A MAN whose hopes of living off the land in a One Planet Development were dashed by Carmarthenshire councillors has won a planning appeal, and will also be awarded costs.

The planning inspector who ruled in applicant Stephen Morris’s favour said the council behaved unreasonably when its planning committee voted against a recommendation by officers to approve the project.

Mr Morris had applied for planning permission under Wales’s One Planet Development policy to live on three acres of land at Penybanc, near Llandeilo, with his partner and child. There they would live in a single-storey timber clad home and grow fruit and veg, willow, produce honey, rear chickens and ducks, and nurture a wildflower meadow. Music therapy sessions and guided hiking trips were also planned.

Such developments must have a light touch on the land, and provide for 65% of the occupants’ food needs – although 35% of them can be bought with income derived from the land – within five years.

There were 43 letters of support for Mr Morris’s application and nine objections. A majority of planning committee members voted against it at a meeting in 2021, claiming among other things that the applicants did not need to live on site and that bee-keeping for honey did not meet the criteria of a land-based activity.

The ability of the three acre-plot to meet the needs of a family of three was also questioned.

One of the councillors who voted in favour of the application, Kevin Madge, said he was appalled at the refusal decision and the reasons to justify it, and said it would be “awful” if costs were awarded against the authority at an appeal.

Cllr Madge’s comments have proved accurate, as Mr Morris successfully appealed the refusal decision at a hearing.

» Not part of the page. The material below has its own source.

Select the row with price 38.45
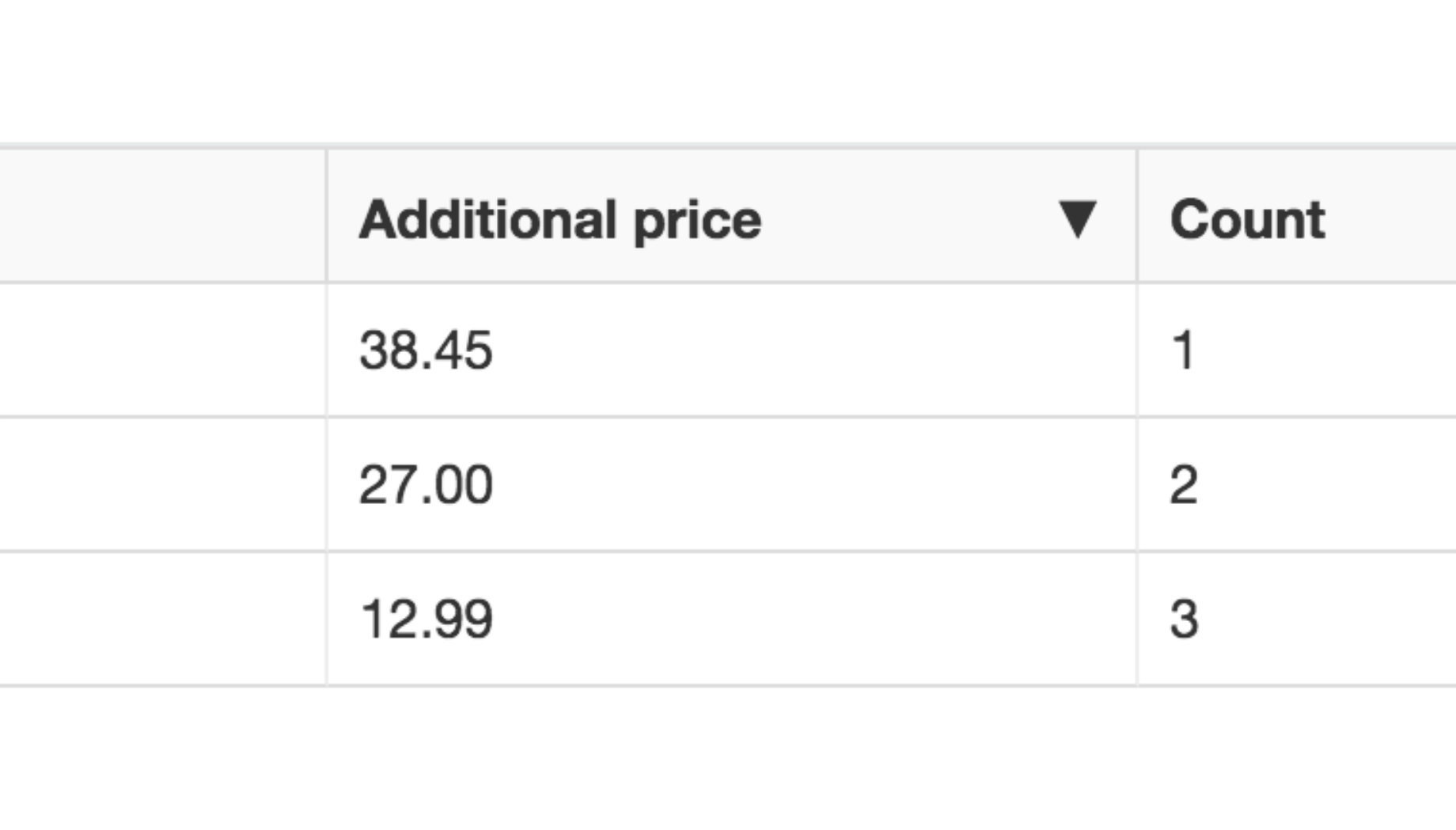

A Welsh Government-appointed planning inspector said he disagreed with the council’s assertions, “which are not supported by the evidence before me”.

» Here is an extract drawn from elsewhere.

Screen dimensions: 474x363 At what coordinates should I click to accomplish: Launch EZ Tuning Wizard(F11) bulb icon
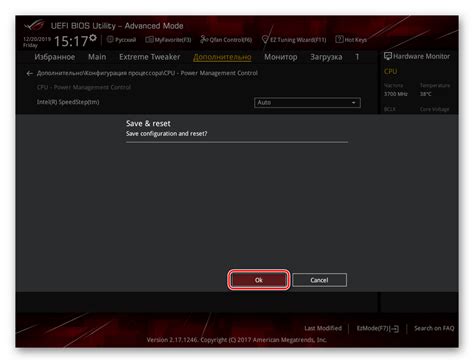(x=265, y=39)
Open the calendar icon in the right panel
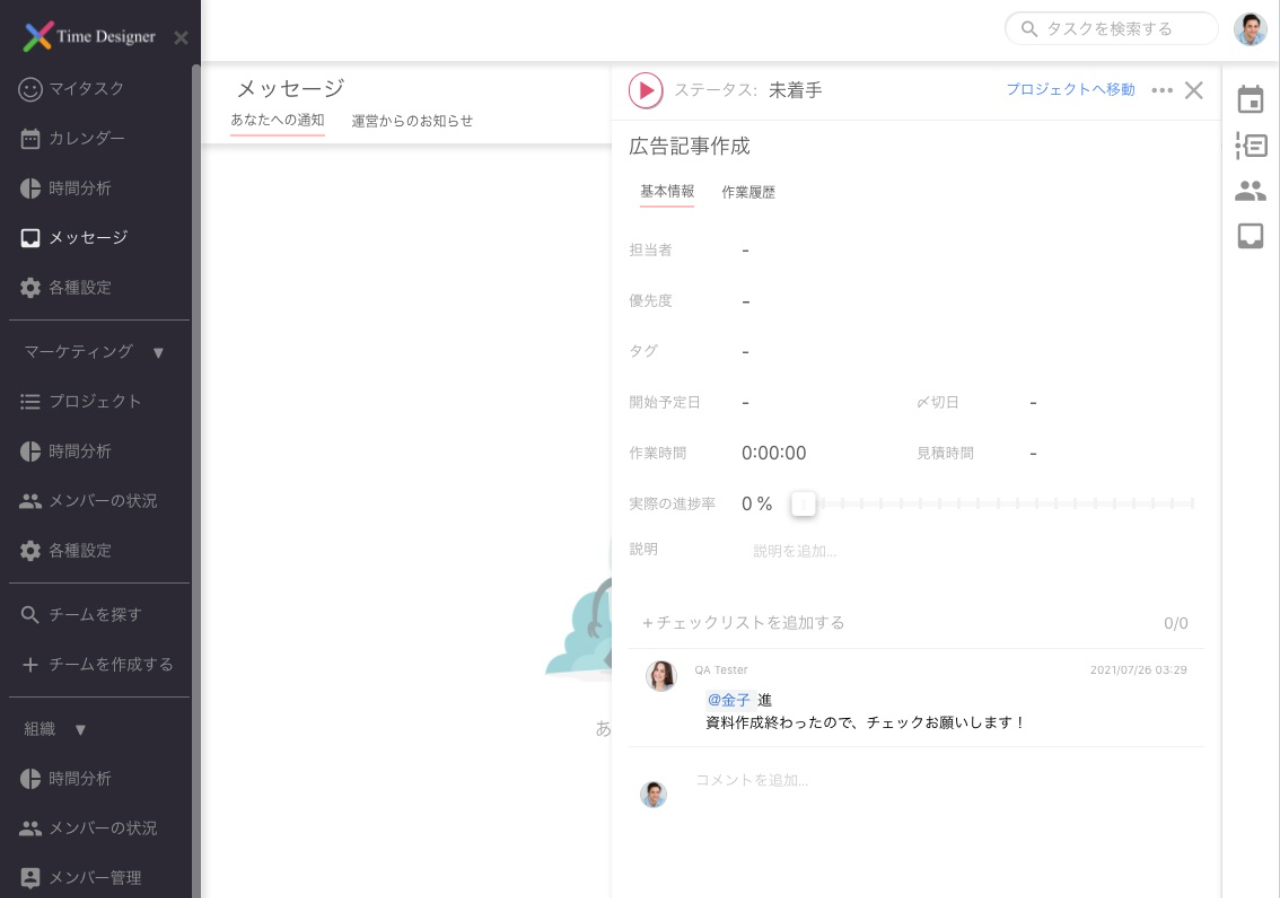Image resolution: width=1282 pixels, height=898 pixels. point(1249,99)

The inspector noted that the council was unable to substantiate the committee’s claim that bee-keeping was not a land-based activity.

In a separate decision about costs, the inspector said the committee had behaved unreasonably, resulting in “unnecessary and wasted expense”. Mr Morris has been asked to submit details of costs he has incurred to the council, with the two parties to reach an agreement about them.

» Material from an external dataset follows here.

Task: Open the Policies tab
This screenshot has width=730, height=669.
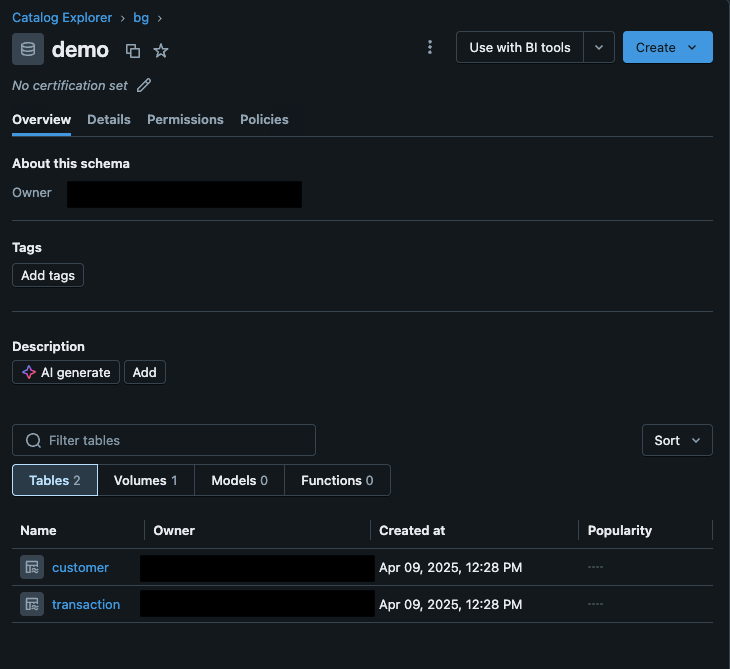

Speaking in 2021 following the committee meeting, a disappointed Mr Morris, of Penarth, Cardiff, said planning officers and independent assessors had backed his application and that he felt he had a “very strong” case for appeal. The 45-year-old teacher said he and his partner’s greatest passion was the environment.

“We want to leave a better planet behind for our children,” he said. “It sounds a cliché, but it’s how we feel. We thought with the One Planet Development policy, here is our chance to make a difference and hopefully inspire others.”

The Local Democracy Reporting Service contacted Mr Morris and Carmarthenshire Council to ask if they wanted to comment about the appeal decisions but neither responded at the time of going to press.